The market is willing to pay for (usable) performance. But paying more for the same performance? That's a tough sell. Optane is a lot cheaper than DDR4. That's the selling pitch. You can get more space for your datasets for the same money, actually improving performance compared to having less memory. At the cost of raw performance, but traditional SDRAM is still there and acts as a cache, minimizing the practical performance hit compared to an all-SDRAM solution. That's something you need to realize. Solutions like this are aimed at machines with huge memory pools. Even DDR4 is very expensive at those capacities. And that's the very reason people keep looking at flash, be that as storage or flash-as-RAM solutions. It's such an important consideration that people are willing to sacrifice persistence. Offering something even more expensive just doesn't make that much sense, unless it has the performance to match (but that requires processors to go with it; you're not going to get paid for theoretical performance). Persistence in itself is not worth that much money.
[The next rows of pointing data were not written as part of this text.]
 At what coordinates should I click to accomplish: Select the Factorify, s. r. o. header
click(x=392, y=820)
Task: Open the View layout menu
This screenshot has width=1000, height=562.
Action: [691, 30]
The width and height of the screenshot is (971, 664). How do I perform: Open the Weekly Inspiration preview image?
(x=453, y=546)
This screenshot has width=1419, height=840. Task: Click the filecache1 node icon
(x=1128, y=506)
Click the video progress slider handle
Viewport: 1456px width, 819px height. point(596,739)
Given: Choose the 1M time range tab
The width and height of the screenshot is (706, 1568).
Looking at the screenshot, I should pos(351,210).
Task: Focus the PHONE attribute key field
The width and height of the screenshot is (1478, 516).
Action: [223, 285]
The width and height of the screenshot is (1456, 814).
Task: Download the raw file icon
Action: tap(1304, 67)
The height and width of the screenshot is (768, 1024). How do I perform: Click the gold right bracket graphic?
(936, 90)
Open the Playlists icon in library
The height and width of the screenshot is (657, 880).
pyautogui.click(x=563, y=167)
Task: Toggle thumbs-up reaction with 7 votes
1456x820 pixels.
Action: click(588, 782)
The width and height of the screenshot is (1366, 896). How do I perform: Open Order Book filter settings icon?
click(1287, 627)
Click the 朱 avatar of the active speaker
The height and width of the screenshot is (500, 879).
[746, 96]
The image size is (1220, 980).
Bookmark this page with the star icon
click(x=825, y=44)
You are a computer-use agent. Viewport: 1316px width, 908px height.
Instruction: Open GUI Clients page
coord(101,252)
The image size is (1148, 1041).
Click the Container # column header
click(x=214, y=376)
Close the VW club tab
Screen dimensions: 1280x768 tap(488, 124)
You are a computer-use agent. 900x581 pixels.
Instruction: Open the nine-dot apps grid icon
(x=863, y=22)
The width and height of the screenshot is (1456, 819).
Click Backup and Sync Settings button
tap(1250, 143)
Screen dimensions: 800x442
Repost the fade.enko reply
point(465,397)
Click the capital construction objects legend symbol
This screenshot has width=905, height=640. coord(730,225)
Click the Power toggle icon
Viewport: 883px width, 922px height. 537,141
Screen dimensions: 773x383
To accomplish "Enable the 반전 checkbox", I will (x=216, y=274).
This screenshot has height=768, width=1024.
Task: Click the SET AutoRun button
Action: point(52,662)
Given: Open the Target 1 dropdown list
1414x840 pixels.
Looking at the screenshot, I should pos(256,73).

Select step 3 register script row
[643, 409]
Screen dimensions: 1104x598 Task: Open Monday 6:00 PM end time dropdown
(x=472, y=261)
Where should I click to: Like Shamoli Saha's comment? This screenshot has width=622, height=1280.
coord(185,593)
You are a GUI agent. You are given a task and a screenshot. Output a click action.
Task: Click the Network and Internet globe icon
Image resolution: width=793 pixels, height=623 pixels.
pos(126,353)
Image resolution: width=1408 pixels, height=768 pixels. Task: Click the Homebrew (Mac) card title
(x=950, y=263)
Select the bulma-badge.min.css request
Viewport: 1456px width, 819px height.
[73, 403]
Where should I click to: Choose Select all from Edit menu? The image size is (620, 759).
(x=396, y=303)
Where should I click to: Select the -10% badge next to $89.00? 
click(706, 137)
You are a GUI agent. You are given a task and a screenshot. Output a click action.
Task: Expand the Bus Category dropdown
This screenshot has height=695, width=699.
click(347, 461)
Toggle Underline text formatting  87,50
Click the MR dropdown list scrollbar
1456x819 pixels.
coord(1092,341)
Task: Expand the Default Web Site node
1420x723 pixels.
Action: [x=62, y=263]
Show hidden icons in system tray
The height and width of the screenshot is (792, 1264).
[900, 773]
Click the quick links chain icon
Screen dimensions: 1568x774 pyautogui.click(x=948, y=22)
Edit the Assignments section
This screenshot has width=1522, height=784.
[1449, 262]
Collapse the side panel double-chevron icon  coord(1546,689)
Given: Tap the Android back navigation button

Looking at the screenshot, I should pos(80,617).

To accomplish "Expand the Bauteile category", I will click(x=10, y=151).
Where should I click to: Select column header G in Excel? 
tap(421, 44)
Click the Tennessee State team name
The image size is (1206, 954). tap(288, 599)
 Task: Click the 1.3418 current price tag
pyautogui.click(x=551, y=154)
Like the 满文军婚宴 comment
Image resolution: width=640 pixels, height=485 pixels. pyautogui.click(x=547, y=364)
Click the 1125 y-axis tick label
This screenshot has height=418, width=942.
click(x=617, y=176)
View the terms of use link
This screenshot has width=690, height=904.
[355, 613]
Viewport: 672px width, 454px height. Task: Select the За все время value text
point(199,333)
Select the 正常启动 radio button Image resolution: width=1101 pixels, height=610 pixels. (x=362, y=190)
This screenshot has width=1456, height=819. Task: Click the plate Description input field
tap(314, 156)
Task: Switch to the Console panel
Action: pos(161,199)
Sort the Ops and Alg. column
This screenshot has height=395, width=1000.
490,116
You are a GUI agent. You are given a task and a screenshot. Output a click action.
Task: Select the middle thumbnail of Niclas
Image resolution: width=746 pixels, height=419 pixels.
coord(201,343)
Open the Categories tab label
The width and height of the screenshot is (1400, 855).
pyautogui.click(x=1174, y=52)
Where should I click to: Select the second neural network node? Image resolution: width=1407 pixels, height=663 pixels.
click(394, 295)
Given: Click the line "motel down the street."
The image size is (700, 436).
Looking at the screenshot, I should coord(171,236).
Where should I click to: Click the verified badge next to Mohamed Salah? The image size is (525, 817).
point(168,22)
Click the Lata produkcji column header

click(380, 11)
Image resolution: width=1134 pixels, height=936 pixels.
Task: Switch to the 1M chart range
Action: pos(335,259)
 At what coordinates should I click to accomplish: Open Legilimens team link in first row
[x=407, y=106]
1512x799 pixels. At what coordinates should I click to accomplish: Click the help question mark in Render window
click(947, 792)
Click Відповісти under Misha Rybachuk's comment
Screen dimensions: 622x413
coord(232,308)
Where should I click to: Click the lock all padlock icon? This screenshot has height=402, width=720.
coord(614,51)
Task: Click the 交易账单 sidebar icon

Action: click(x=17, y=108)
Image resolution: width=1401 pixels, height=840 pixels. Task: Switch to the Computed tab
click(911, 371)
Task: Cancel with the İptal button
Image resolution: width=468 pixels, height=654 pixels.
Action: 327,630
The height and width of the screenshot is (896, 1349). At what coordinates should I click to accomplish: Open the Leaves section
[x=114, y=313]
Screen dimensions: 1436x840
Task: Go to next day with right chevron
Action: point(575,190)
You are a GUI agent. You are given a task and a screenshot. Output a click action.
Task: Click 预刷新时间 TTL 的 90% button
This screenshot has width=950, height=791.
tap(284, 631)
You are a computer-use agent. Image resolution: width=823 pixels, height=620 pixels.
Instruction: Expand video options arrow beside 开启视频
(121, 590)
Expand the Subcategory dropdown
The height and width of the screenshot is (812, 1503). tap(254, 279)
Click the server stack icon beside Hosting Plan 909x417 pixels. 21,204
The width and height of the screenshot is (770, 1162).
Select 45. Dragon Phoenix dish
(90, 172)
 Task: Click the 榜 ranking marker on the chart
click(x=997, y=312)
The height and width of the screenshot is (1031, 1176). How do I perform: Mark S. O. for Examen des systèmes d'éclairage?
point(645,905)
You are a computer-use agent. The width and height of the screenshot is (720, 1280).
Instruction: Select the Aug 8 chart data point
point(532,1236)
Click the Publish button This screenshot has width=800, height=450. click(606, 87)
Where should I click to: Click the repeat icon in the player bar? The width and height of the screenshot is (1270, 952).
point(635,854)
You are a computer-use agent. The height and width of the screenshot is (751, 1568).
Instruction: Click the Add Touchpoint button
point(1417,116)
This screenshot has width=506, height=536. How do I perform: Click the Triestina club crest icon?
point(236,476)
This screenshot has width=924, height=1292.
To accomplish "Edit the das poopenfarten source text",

If it costs more than the sum of SDRAM and flash storage, it's just too expensive. And heterogenous approach allows you to save money by buying less RAM. You typically don't need a 1:1 ratio. If you're going for a converged, homogenous solution (RAM and storage in one), you need at least as much of it as you'd need storage in a conventional system, which is why it has to be pretty cheap. Or it can't replace storage.